(Trecho citado):

+++

É por isso que hoje muitos homens passaram a dizer que o ideal democrático afastou-se do espírito moderno. Concordo plenamente, e obviamente prefiro o ideal democrático, que ao menos é um ideal e, portanto, uma ideia, ao espírito moderno, o qual é simplesmente moderno e, portanto, já está ficando velho. Percebo que os excêntricos, que podem ser chamados educadamente de idealistas, já se apressam a descartar este ideal. Um conhecido pacifista, com quem debati em jornais radicais na minha época radical e que depois tornou-se um modelo de republicano da nova república, apareceu outro dia para dizer: “a voz do povo é geralmente a voz de Satanás”. A verdade é que esses liberais nunca acreditaram de verdade no governo popular, não mais do que qualquer coisa popular, como os pubs ou a loteria de Dublin. Eles não acreditaram na democracia que invocaram contra reis e padres. Mas eu acreditei nela, e ainda acredito nela, embora prefira invocá-la contra arrogantes e modistas. Eu ainda acredito que ela seria o tipo de governo mais humano, se pudesse ser experimentada numa época mais humana.

+++

(Dados fornecidos):
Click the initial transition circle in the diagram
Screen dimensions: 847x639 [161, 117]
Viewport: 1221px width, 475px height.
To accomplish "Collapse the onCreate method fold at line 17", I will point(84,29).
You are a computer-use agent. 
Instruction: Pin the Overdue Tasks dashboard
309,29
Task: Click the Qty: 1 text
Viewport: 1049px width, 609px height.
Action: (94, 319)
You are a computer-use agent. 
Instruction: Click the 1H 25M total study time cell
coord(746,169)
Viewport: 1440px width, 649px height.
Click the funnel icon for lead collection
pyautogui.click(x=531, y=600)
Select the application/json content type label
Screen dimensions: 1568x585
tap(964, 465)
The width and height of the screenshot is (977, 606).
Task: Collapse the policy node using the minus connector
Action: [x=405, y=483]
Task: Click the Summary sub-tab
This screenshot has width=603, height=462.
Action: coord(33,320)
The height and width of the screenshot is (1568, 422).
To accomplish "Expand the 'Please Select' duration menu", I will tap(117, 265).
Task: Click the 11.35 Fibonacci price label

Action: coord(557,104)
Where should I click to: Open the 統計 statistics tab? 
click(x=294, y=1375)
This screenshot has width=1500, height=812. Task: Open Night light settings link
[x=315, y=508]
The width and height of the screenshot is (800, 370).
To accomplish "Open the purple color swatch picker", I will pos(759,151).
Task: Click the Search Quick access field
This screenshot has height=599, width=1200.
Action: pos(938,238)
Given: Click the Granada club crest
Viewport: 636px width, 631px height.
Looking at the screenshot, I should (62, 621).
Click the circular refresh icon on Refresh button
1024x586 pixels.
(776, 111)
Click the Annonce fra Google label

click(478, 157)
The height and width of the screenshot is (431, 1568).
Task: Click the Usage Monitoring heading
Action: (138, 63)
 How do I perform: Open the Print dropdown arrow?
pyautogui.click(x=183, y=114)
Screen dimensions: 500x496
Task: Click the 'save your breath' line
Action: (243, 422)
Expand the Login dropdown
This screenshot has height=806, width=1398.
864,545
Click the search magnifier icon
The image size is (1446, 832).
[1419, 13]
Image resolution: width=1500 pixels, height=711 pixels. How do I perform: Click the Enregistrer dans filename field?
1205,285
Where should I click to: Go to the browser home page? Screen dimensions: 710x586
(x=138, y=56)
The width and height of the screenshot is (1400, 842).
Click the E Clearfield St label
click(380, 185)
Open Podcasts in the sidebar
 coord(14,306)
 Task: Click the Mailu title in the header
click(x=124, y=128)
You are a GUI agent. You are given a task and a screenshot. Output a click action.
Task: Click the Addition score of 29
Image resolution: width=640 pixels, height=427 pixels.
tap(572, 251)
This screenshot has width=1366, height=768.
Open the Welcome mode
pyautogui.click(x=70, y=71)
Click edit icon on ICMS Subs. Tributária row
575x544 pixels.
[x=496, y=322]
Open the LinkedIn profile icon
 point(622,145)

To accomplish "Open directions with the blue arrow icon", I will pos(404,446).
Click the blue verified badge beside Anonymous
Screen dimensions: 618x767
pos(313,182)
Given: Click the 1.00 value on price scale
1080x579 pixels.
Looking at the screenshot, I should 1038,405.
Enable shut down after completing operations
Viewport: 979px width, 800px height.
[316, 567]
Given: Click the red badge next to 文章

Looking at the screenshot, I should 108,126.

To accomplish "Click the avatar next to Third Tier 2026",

+++

(A fazer):
A. Reescreva em forma de lista, de modo mais breve, o parágrafo do trecho sobre o ideal democrático que começa com "É por isso que hoje", preservando os fatos principais.
B. Escreva a continuação do trecho sobre o ideal democrático, começando logo depois da última frase.

(Respostas dos exercícios):
A.
- Muitos dizem hoje que o ideal democrático se afastou do espírito moderno. Concordo e prefiro o ideal democrático, que é uma ideia, ao espírito moderno, que já está envelhecendo.
- Os excêntricos, ou idealistas, já se apressam a descartar esse ideal.
- Um conhecido pacifista, com quem debati em jornais radicais e que se tornou modelo de republicano da nova república, afirmou: "a voz do povo é geralmente a voz de Satanás".
- Esses liberais nunca acreditaram de verdade no governo popular nem na democracia que invocaram contra reis e padres.
- Eu acreditei e ainda acredito na democracia, mas prefiro invocá-la contra arrogantes e modistas.
- Ela seria o governo mais humano, se pudesse ser experimentada numa época mais humana.

B.
Infelizmente, o humanitarismo tem sido a marca de uma época desumana. E por desumanidade não me refiro à mera crueldade, mas à situação em que até mesmo a crueldade deixa de ser humana. Refiro-me à situação na qual o homem rico, ao invés de enforcar seis ou sete inimigos que ele odeia, simplesmente permite que mendiguem e morram de fome seis ou sete mil pessoas que ele não odeia e nunca viu, porque elas vivem no outro lado do mundo. Refiro-me à situação na qual o empregado do homem rico, ao invés de preparar com animação um veneno raro e original para os Borgias ou esculpir um punhal ricamente ornamentado para os propósitos políticos dos Médici, trabalha com monotonia em uma fábrica apertando um pequeno parafuso, que vai se encaixar numa placa que ele nunca verá, a qual será uma peça de uma arma que ele nunca verá, que será usada numa batalha que ele nunca verá, uma luta que ele conhece muito menos do que o vassalo da Renascença conhecia sobre os propósitos do veneno e do punhal. Em resumo, o problema do industrialismo é a falta de direção; o fato de que nada é direto, que todos os caminhos são tortuosos mesmo quando deviam ser retos. No mais indireto dos sistemas, tentamos encaixar a mais direta das ideias. A democracia, um ideal excessivamente simples, foi levianamente aplicada a uma sociedade complexa ao ponto da loucura. Não é surpresa que esta visão tenha-se desvanecido nesse ambiente. Pessoalmente gosto da visão, mas o mundo contém os mais variados tipos; e há seres humanos, perambulando calmamente à luz do dia, que parecem realmente gostar desse ambiente.